▸ **What the task requires**: Find the line with "[Share on Twitter / X] (90, 252)" in the entries below. Repeat it, every following line, and the line with "Privacy Policy (62, 2323)", exactly and with nothing added.

▸ **Data**:
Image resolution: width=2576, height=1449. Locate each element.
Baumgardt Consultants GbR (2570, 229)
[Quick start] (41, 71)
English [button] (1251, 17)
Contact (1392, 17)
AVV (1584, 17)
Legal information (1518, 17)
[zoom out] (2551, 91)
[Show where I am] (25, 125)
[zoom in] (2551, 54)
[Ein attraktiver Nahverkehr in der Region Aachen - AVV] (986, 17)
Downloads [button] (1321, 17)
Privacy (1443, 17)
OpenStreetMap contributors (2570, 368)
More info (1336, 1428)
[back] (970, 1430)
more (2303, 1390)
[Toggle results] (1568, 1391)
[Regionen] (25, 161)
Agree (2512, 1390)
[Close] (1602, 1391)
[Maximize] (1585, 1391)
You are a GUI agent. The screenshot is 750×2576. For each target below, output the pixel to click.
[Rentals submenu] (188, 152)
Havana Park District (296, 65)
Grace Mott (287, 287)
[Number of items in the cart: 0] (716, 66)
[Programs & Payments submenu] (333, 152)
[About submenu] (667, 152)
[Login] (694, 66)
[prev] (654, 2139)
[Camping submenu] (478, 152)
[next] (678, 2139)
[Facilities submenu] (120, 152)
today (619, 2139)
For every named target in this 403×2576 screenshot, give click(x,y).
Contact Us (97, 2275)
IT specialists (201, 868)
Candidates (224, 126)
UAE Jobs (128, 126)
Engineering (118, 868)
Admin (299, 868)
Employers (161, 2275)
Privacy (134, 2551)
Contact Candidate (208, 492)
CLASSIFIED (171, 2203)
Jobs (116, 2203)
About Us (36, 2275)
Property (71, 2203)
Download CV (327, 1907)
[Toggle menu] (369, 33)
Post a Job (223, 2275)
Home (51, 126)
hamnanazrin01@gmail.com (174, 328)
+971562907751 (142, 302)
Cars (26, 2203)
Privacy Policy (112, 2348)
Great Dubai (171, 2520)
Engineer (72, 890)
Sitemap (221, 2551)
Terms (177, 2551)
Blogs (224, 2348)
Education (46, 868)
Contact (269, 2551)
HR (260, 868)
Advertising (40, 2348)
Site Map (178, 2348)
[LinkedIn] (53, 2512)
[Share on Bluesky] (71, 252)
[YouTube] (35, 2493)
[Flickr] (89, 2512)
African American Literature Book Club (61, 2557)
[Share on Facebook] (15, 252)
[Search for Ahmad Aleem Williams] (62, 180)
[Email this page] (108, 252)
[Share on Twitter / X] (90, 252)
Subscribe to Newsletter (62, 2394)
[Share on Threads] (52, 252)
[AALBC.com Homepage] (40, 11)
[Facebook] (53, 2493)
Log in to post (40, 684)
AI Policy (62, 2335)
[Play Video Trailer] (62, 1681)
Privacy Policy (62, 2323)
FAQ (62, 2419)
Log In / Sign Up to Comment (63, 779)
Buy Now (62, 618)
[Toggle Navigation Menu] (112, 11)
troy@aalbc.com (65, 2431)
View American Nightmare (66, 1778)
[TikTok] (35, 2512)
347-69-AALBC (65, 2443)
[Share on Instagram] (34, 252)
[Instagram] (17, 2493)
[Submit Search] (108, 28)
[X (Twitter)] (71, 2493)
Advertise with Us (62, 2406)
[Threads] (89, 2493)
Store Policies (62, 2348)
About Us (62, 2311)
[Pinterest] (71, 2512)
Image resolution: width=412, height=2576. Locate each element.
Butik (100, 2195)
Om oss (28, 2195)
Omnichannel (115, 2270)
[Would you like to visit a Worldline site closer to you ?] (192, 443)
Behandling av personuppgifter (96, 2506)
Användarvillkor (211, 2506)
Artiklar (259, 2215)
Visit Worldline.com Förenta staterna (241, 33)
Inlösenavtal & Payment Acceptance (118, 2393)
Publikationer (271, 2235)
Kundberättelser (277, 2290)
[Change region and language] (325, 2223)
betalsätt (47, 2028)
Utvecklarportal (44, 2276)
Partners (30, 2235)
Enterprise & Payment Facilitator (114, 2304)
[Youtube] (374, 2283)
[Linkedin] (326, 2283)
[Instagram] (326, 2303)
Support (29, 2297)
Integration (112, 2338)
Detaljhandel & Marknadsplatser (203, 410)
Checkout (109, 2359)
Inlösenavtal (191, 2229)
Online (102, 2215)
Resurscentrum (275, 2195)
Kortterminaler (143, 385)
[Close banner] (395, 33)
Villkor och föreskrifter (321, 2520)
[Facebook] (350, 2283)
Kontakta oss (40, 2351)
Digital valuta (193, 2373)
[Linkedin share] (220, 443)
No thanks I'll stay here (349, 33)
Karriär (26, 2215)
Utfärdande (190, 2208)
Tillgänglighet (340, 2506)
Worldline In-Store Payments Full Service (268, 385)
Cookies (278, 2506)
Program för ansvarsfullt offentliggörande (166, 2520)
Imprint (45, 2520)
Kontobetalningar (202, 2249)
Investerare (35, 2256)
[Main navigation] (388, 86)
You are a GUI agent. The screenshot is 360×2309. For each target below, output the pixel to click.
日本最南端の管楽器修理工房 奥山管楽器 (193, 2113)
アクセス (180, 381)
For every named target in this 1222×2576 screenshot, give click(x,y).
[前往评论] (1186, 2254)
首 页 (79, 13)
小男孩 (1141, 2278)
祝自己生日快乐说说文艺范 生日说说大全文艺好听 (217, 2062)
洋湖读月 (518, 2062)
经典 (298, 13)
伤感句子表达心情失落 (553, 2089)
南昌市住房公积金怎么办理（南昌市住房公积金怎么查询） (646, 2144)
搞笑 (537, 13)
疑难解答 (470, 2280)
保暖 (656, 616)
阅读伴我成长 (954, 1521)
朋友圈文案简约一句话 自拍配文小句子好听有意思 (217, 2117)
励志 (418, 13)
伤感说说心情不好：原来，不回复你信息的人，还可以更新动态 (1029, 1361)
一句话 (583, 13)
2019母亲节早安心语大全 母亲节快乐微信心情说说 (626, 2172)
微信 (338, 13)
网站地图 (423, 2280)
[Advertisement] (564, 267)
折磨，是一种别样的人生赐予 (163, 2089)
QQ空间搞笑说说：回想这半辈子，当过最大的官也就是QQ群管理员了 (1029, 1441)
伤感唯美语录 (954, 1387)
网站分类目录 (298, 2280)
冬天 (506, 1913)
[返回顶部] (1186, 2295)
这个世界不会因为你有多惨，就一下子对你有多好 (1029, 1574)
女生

▸ **Response to the task**:
[Share on Twitter / X] (90, 252)
Subscribe to Newsletter (62, 2394)
[Share on Threads] (52, 252)
[AALBC.com Homepage] (40, 11)
[Facebook] (53, 2493)
Log in to post (40, 684)
AI Policy (62, 2335)
[Play Video Trailer] (62, 1681)
Privacy Policy (62, 2323)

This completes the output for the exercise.